José Orlando Vinha Rocha Semedo (born 5 March 1965) is a Portuguese retired footballer who played as a central midfielder.

He amassed Primeira Liga totals of 248 games and 28 goals over the course of 15 seasons, representing in the competition Porto and Salgueiros.

Club career
Born in Ovar, Semedo started playing professionally for FC Porto.
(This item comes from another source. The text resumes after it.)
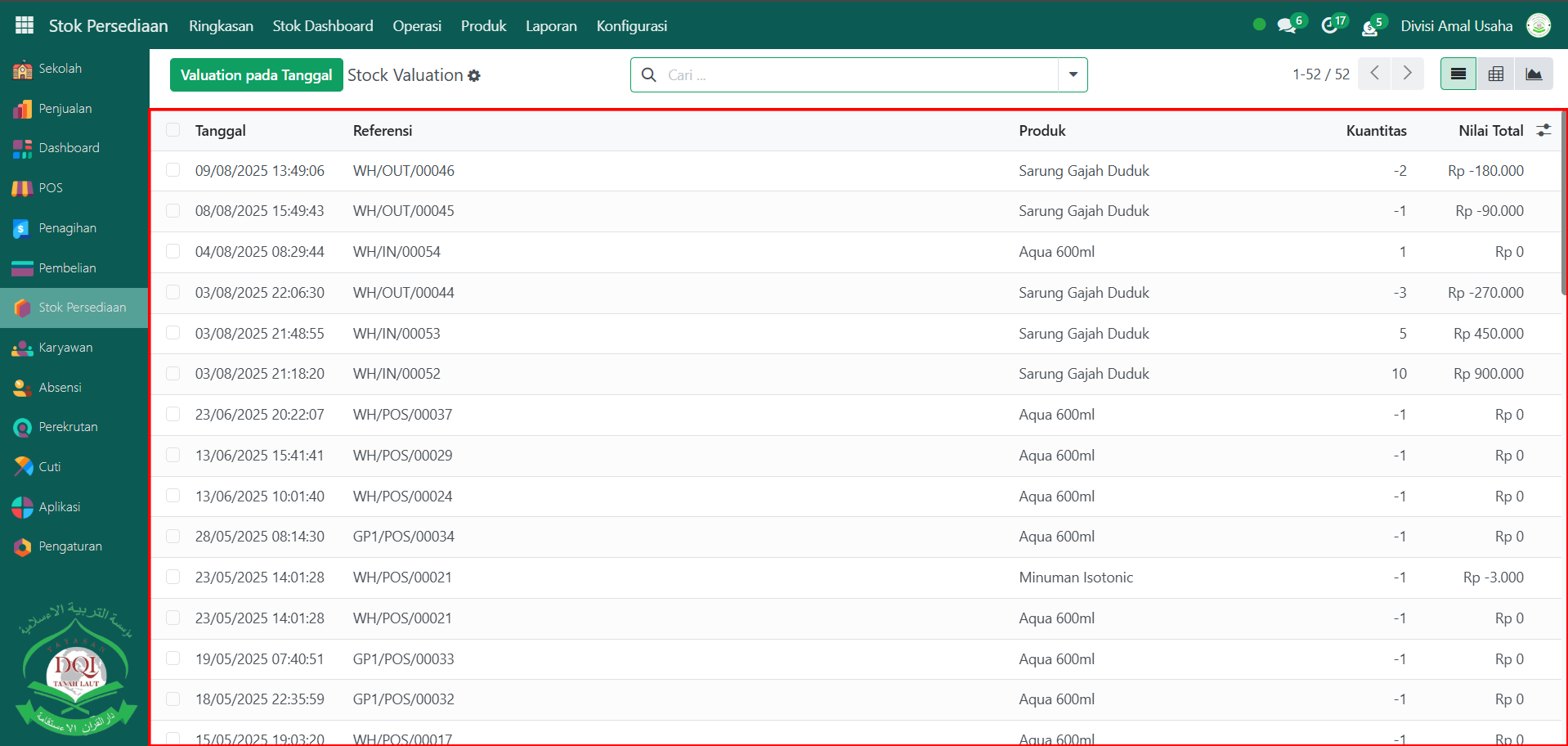Switch to graph chart view
1568x746 pixels.
1533,74
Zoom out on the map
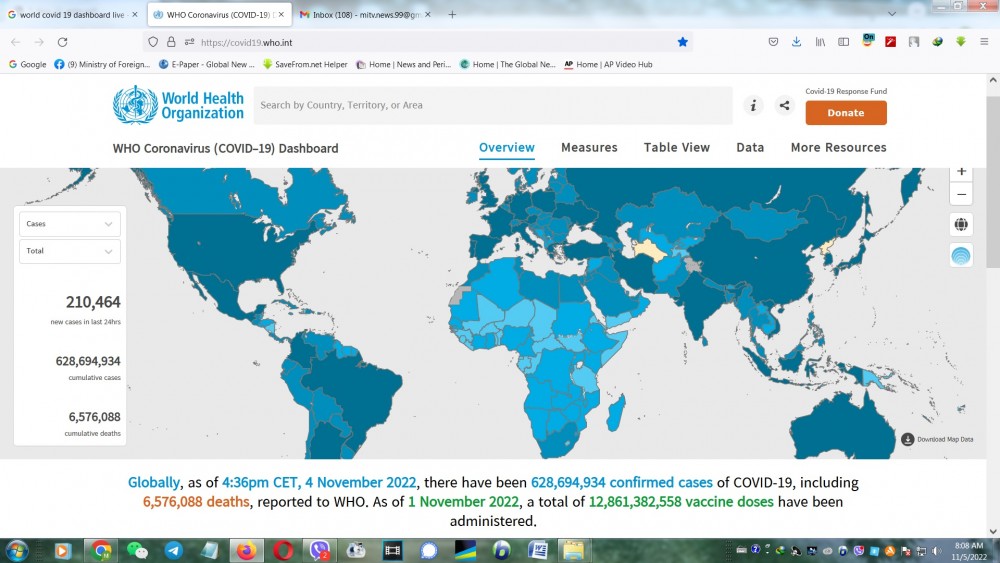The image size is (1000, 563). pos(961,194)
Although he was already part of the first-team setup during their conquest of the European Cup, he was only a fringe player (only 27 Primeira Liga appearances in four seasons combined), beginning to appear regularly precisely the following campaign as the club added the Intercontinental Cup and the UEFA Super Cup; domestically, 1987–88 ended with the double.

In 1994, Semedo, who was a relatively important unit in 12 of Porto's 22 accolades during his spell, suffered a severe knee injury from which he never recovered. At 31, he moved to neighbours S.C. Salgueiros, retiring from football after three years where he was sparingly used.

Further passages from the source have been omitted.